PROBLEM — Look through the listing underneath for "view", and copy every line that has it.

════════════════════

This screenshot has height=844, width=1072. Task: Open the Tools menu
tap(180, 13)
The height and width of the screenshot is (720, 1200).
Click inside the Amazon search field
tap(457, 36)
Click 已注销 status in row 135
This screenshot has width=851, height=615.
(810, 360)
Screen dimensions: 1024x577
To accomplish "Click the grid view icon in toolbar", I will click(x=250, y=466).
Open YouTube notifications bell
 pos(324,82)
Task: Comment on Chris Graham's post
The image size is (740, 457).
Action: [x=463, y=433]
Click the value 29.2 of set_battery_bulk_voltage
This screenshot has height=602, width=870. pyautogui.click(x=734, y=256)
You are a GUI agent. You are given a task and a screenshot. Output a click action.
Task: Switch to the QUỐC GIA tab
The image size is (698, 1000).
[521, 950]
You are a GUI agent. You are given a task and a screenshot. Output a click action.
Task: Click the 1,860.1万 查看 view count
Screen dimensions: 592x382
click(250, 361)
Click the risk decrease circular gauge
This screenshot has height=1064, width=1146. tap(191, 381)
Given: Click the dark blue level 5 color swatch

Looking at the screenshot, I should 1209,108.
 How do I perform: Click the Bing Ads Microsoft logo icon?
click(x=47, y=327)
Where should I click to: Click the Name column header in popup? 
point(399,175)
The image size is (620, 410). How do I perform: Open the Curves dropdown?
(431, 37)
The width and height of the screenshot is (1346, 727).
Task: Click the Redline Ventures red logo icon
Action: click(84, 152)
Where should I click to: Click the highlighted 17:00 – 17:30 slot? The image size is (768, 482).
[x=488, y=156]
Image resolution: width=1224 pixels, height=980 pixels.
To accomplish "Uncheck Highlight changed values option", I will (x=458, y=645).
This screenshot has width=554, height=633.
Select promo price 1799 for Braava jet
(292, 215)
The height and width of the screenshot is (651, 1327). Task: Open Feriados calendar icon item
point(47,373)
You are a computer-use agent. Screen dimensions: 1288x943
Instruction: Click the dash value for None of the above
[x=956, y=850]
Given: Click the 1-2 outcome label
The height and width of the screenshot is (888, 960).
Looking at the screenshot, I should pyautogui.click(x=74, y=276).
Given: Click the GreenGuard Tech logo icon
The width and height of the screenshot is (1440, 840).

════════════════════

ANSWER BOX —
To accomplish "Click the grid view icon in toolbar", I will click(x=250, y=466).
Task: Click the 1,860.1万 查看 view count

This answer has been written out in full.